# [ASSIGNMENT]
Beginning with the line containing "Viewport: 1135px width, 761px" and ending at the last line of the records, transcribe each line exactly. Do not include pictures.

AVAILABLE RECORDS START

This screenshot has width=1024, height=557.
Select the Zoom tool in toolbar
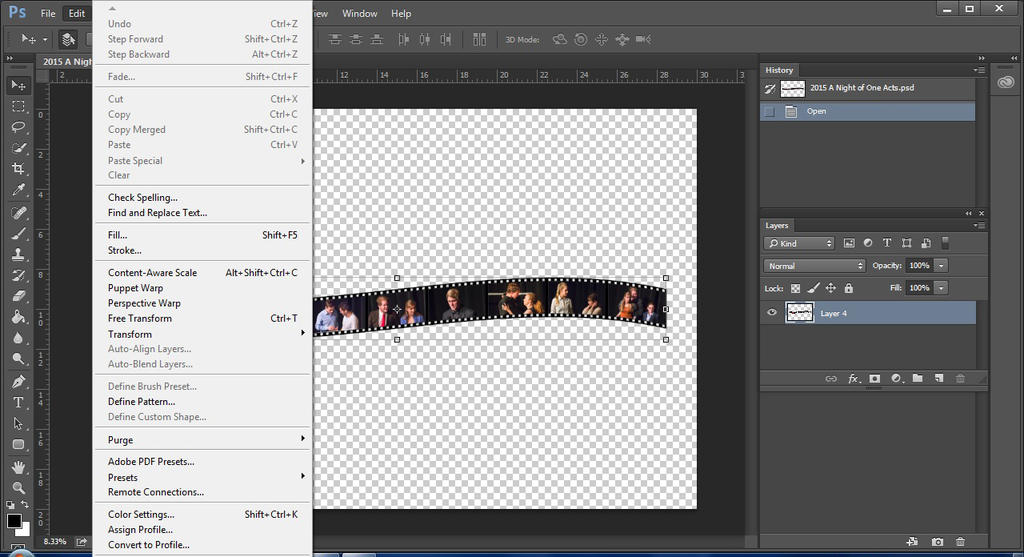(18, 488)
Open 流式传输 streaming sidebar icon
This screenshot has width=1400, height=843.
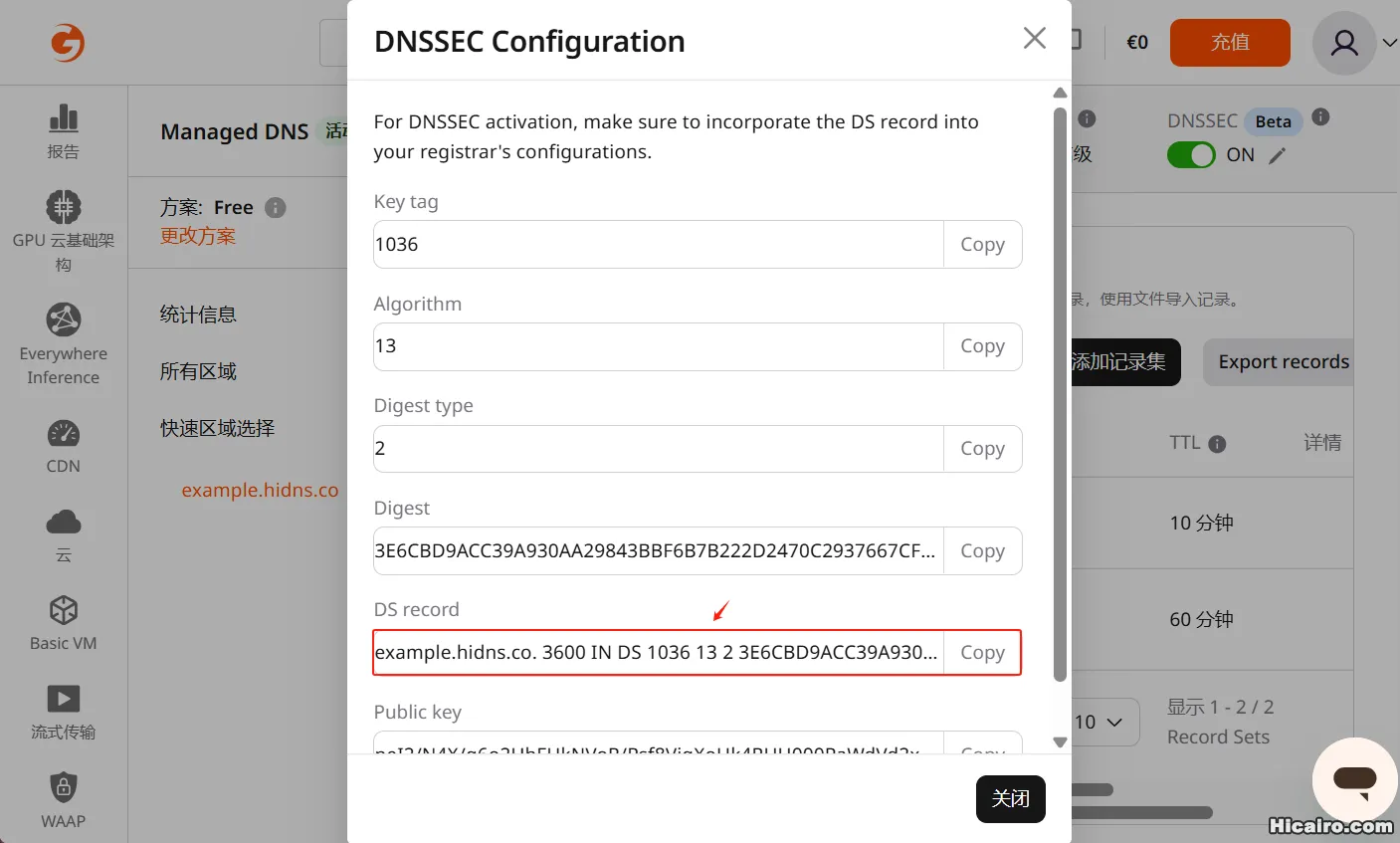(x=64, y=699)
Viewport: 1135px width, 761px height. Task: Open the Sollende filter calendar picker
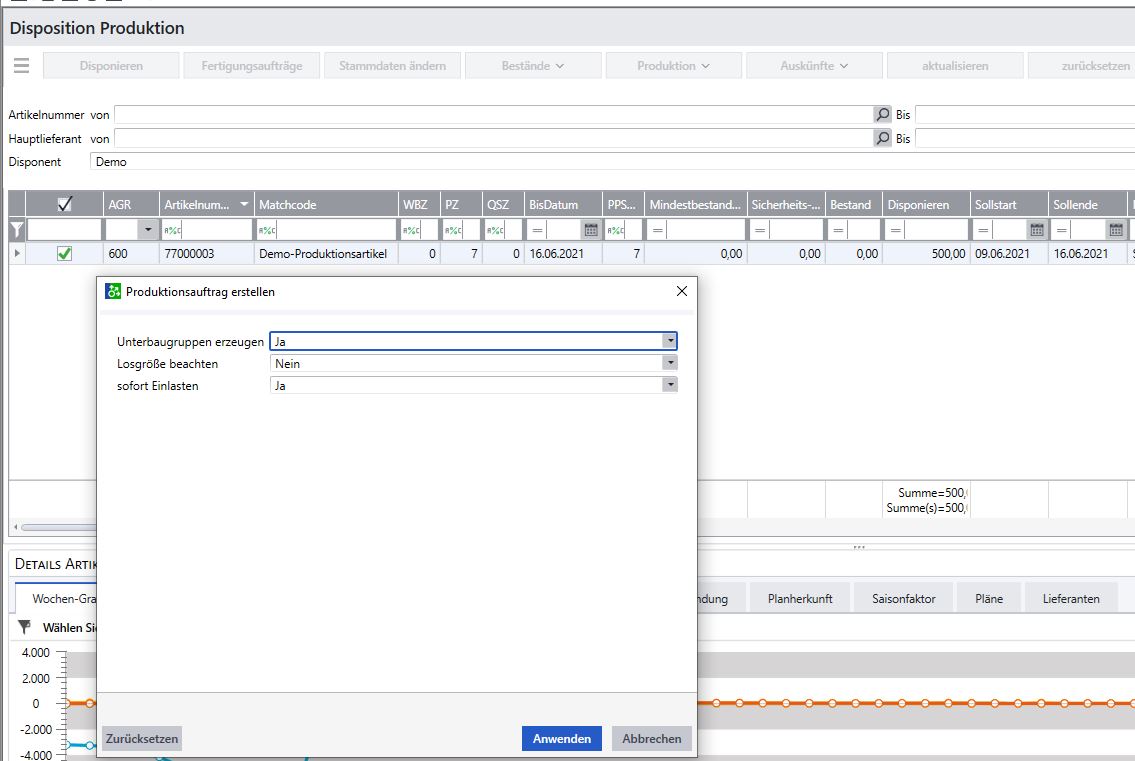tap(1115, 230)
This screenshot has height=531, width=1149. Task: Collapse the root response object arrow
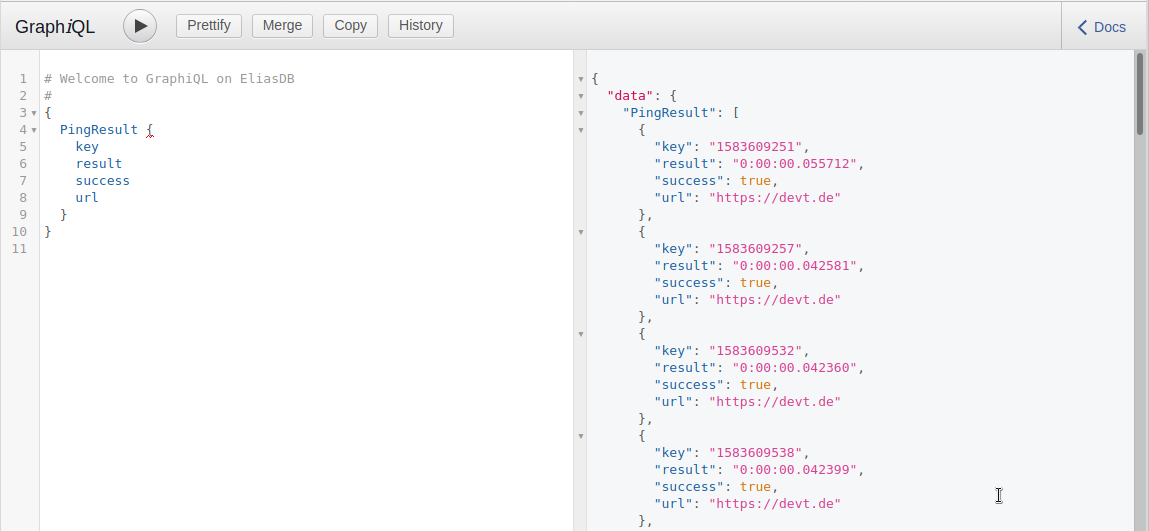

AVAILABLE RECORDS END

# [TASK RESPONSE]
Viewport: 1135px width, 761px height. Task: Open the Sollende filter calendar picker
tap(1115, 230)
This screenshot has height=531, width=1149. Task: Collapse the root response object arrow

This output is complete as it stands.